11  Introduction to Tidymodels

R contains a universe of packages that each have their own unique interfaces (functions and argument names) and return types. For instance, simple linear regression in R is traditionally performed using lm() from the stats package, but there’s also the option to use glm, glmnet or other packages. Similarly for random forest - a user has the option to use ranger, randomForest, or xgboost amongst other options. Having such a bevy of options is great, but it also adds complications to the modelling process.

If only there was a unifying interface available to help simplify and streamline the modelling process. This is the purpose of tidymodels, which provides a unified interface for modeling that abides by the tidy philosphy and that fits nicely into the tidyverse. From pre-processing to model training to prediction to validation, tidymodels provides the necessary tools to perform many modelling tasks.

It is important to understand that the tidymodels packages do not aim to implement the algorithms themseves, rather they provide the interface to bring together many disparate approaches under the same roof. And as a result of this, model fitting tasks are easier to carry out. In the grand scheme of things, here’s where tidymodels tends to fit into a data analysis project.

Now, modelling can be broken down into several sub-tasks, and tidymodels recognizes this by providing different packages for different tasks. So tidymodels can be considered a metapackage - when you load tidymodels, several packages are in fact loaded including rsample, recipes, parsniup and yardstick. Each of these packages has their own role to play in the modelling process.

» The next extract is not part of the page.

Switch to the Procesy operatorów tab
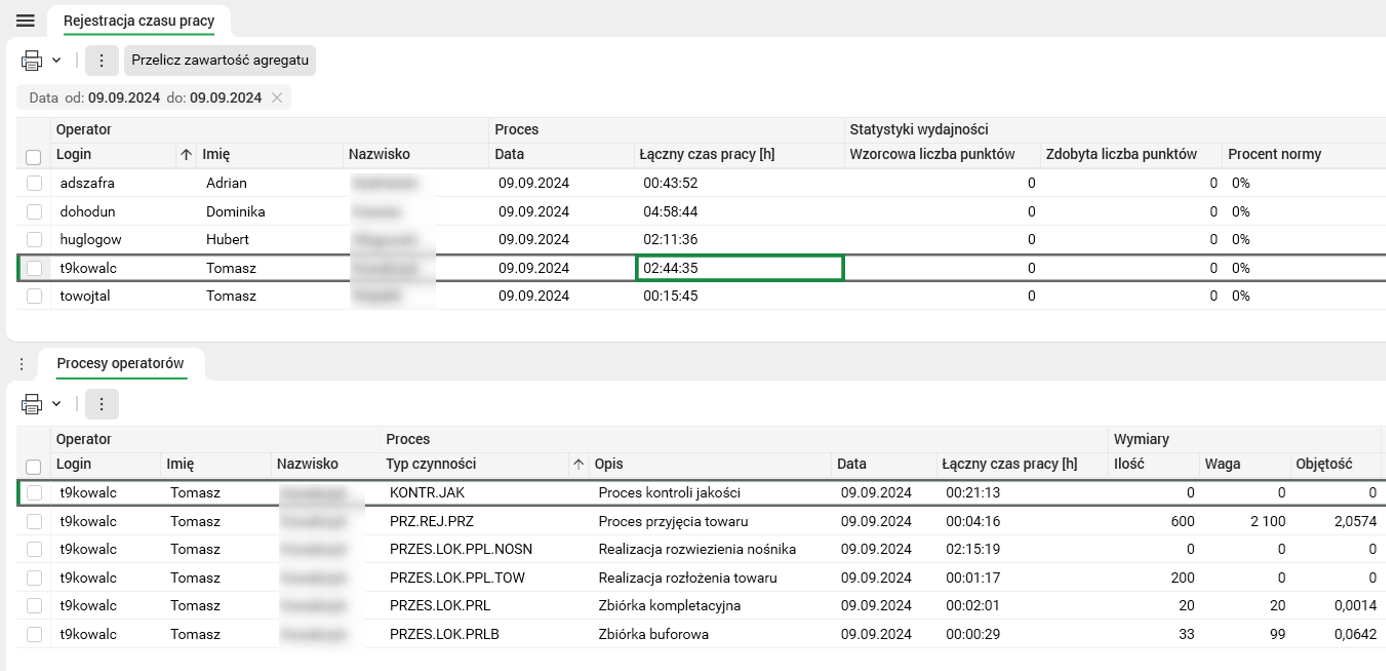 (120, 364)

The following diagram shows where each package comes into play in a general workflow for modelling using tidymodels.

11.1 An example using the penguins dataset

We will now explore the tidymodels functions using the penguins dataset that we introduced and used in Regression in Tidymodels.

11.1.1 Load packages

Note that tidymodels automatically loads some very useful tidyverse packages for us, including fan favourites like dplyr and ggplot2.

library(tidymodels)

11.1.2 Simplify dataset

To keep the focus on learning how to use tidymodels, we will work with a simplified version of the dataset in which we will only use the complete cases/rows in the penguins dataset

penguins <- penguins %>%
  filter(complete.cases(.))

head(penguins)
#> # A tibble: 6 × 7
#>   species island    bill_length_mm bill_depth_mm flipper_length_mm
#>   <fct>   <fct>              <dbl>         <dbl>             <int>
#> 1 Adelie  Torgersen           39.1          18.7               181
#> 2 Adelie  Torgersen           39.5          17.4               186
#> 3 Adelie  Torgersen           40.3          18                 195
#> 4 Adelie  Torgersen           36.7          19.3               193
#> 5 Adelie  Torgersen           39.3          20.6               190
#> 6 Adelie  Torgersen           38.9          17.8               181
#> # ℹ 2 more variables: body_mass_g <int>, sex <fct>

and we will only use the species, bill_length_mm, bill_depth_mm, and flipper_length_mm variables.

penguins <- penguins %>%
  select(c(species, bill_length_mm, bill_depth_mm, flipper_length_mm))

11.1.3 Data sampling

After fitting a model, make sure it is a good model. That is, don’t forget to test how the model performs. For this reason, it is customary to split data into distinct training and test sets at the onset. The training data is used to fit the model and the test data is used to assess model performance.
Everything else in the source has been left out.